TASK DETAILS - Reproduce from the records below, with no pictures, exactly the lines between the one containing "Screenshot is 820x1180." and the one containing "bmw (260, 148)", inclusive.

******************************

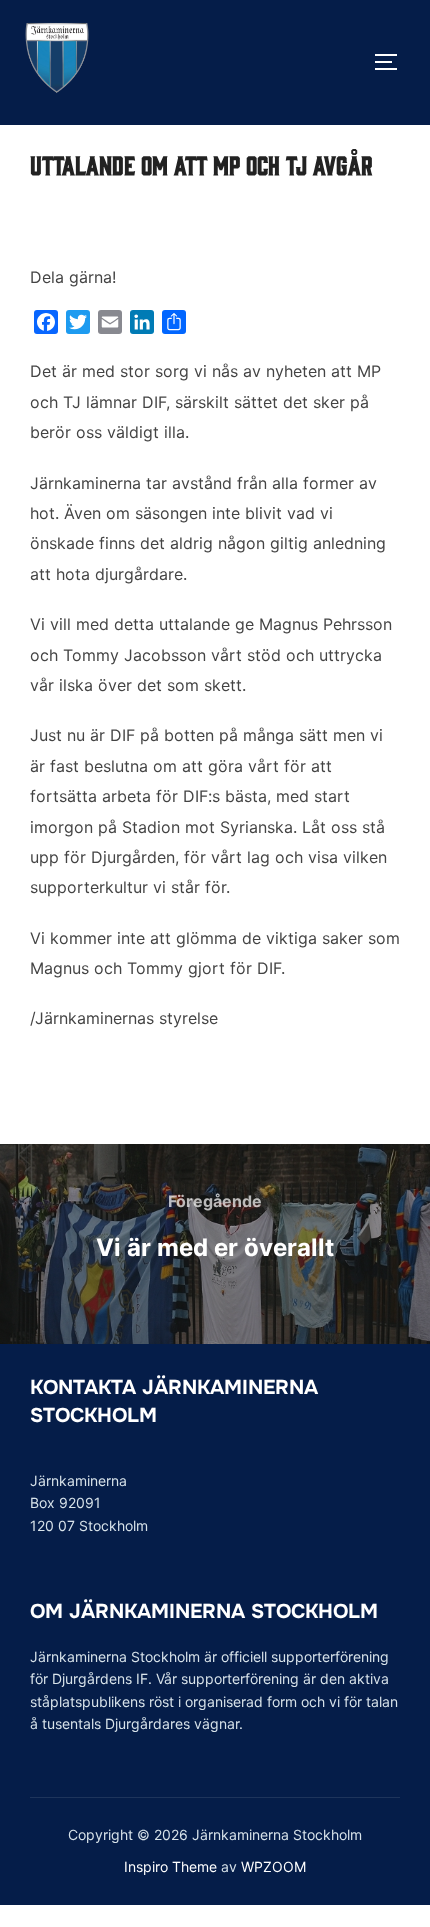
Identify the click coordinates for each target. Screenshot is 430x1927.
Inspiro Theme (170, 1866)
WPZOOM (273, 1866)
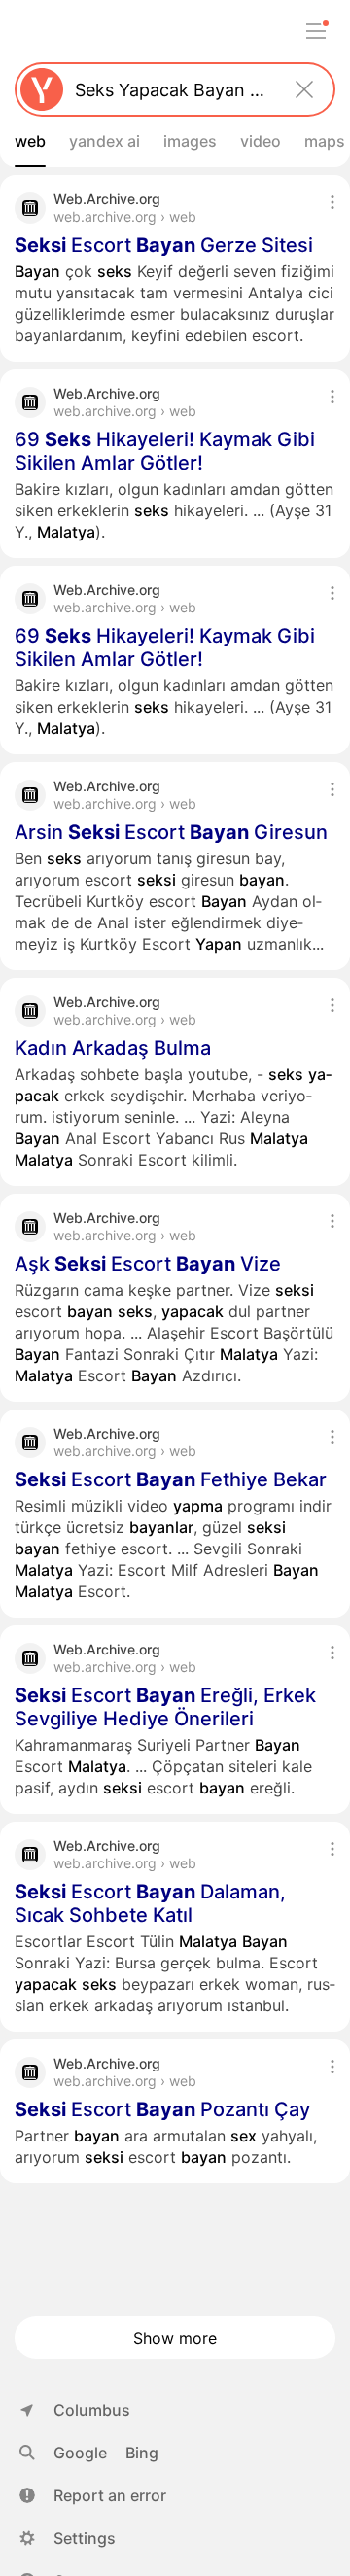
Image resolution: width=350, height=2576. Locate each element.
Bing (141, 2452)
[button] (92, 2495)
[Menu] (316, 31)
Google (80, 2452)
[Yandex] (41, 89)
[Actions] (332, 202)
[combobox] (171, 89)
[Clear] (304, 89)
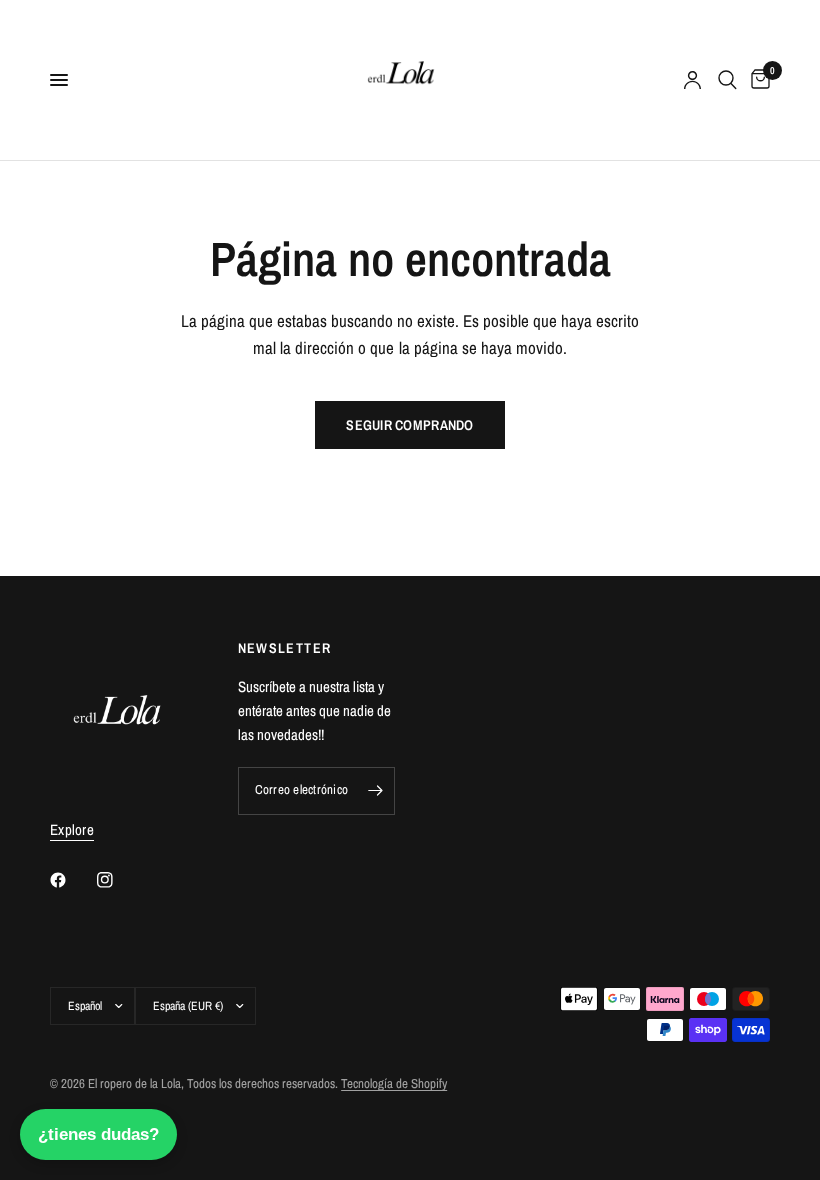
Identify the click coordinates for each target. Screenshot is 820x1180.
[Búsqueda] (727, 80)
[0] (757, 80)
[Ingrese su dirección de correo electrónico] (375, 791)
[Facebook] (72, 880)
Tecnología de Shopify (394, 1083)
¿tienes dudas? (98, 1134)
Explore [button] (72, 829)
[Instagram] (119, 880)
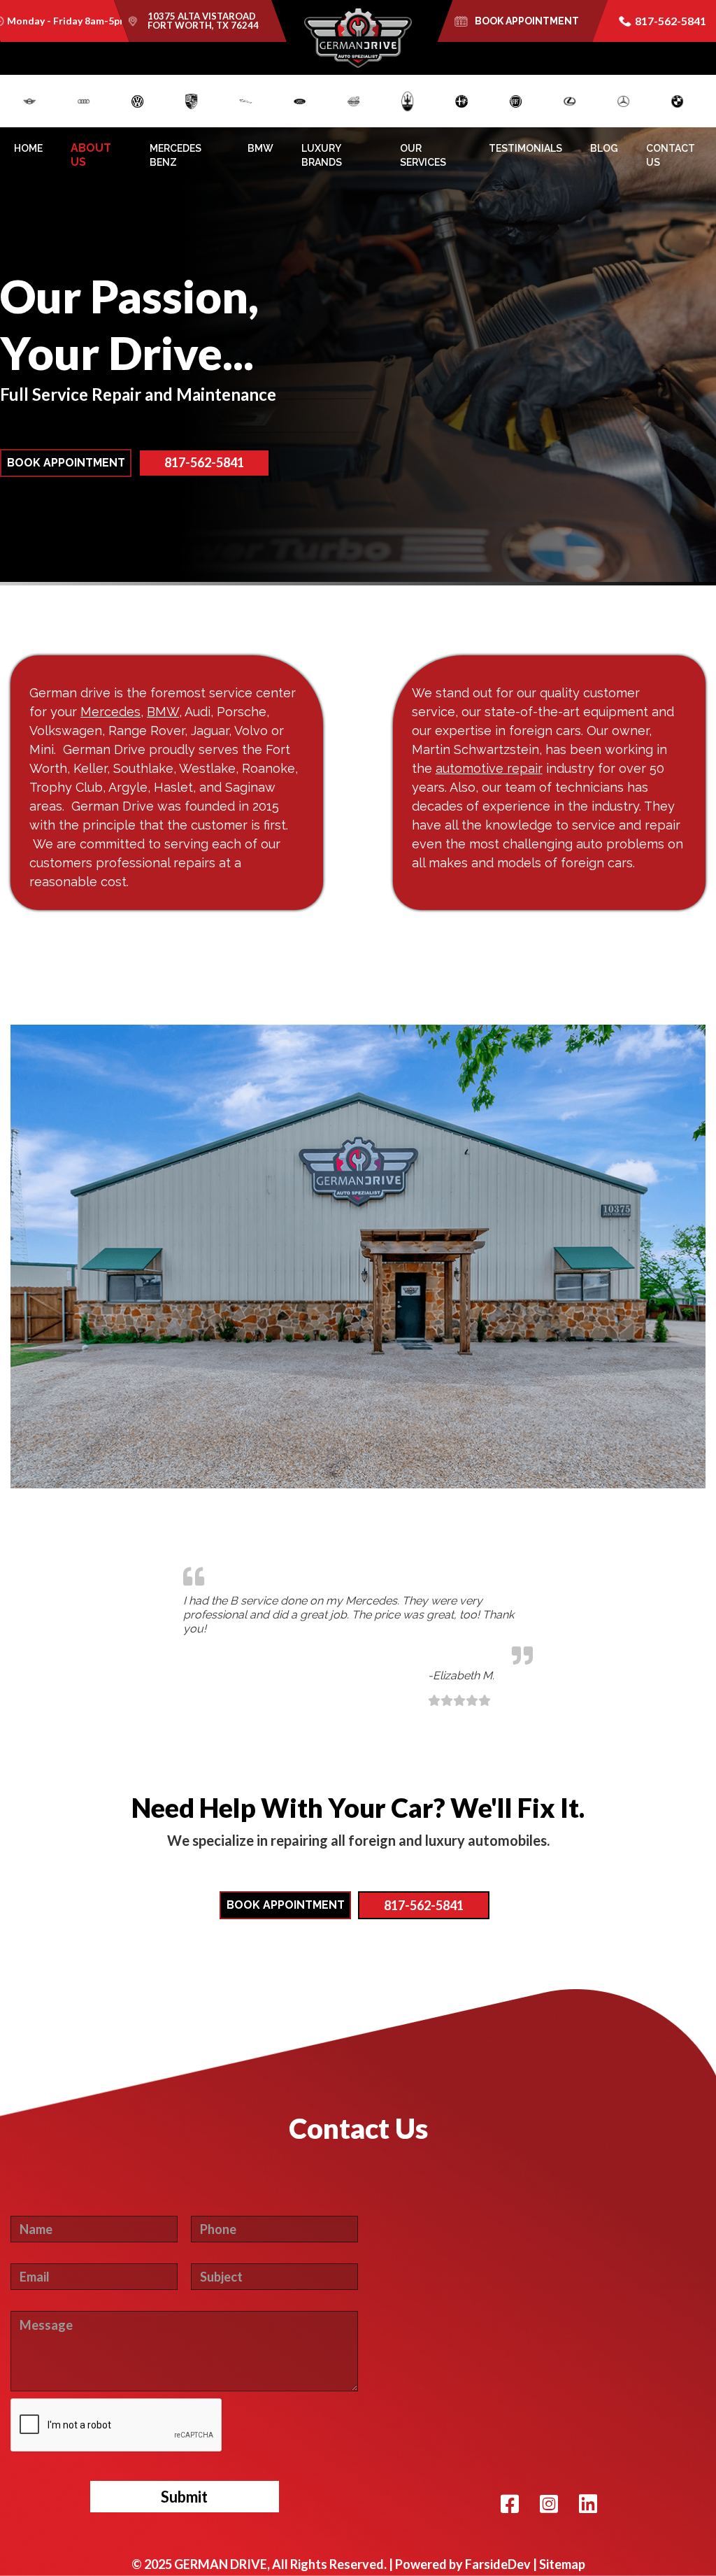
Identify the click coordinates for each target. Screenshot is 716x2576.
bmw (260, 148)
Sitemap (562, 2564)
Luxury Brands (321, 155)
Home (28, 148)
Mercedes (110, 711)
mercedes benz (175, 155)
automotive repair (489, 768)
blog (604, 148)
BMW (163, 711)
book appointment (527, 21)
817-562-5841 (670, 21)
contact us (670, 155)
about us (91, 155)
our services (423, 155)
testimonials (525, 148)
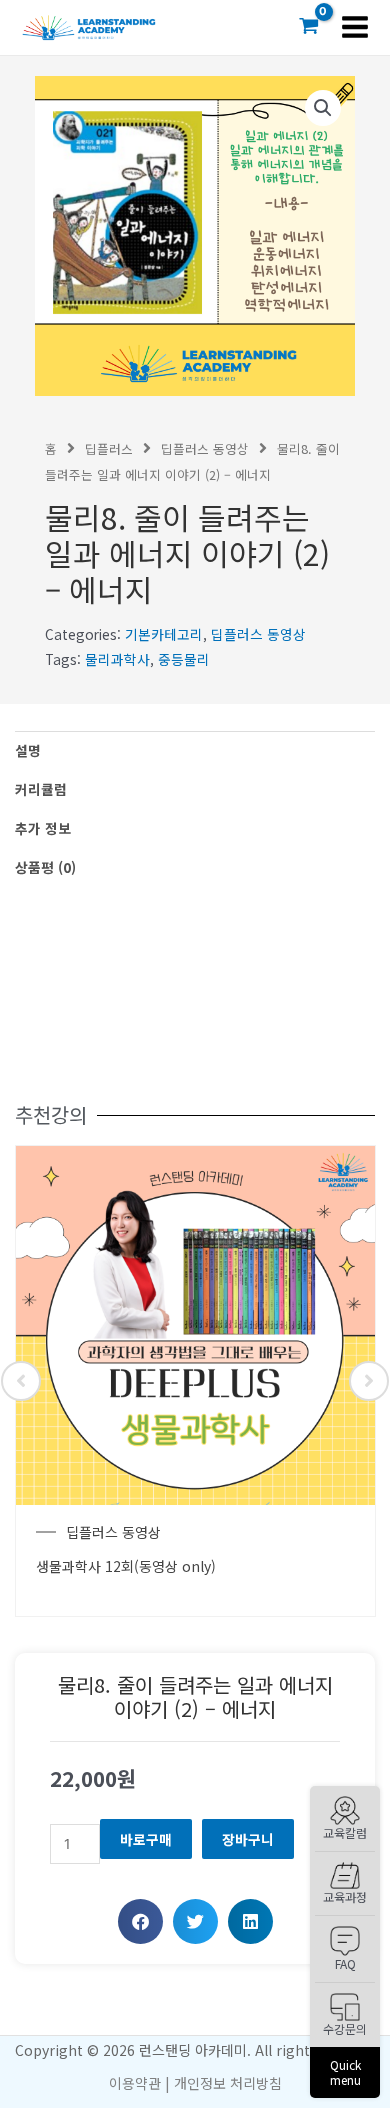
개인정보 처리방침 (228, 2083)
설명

******************************

TASK ANSWER -
Identify the click coordinates for each target. Screenshot is 820x1180.
[Búsqueda] (727, 80)
[0] (757, 80)
[Ingrese su dirección de correo electrónico] (375, 791)
[Facebook] (72, 880)
Tecnología de Shopify (394, 1083)
¿tienes dudas? (98, 1134)
Explore [button] (72, 829)
[Instagram] (119, 880)
Identify the click coordinates for each target. Screenshot is 716x2576.
bmw (260, 148)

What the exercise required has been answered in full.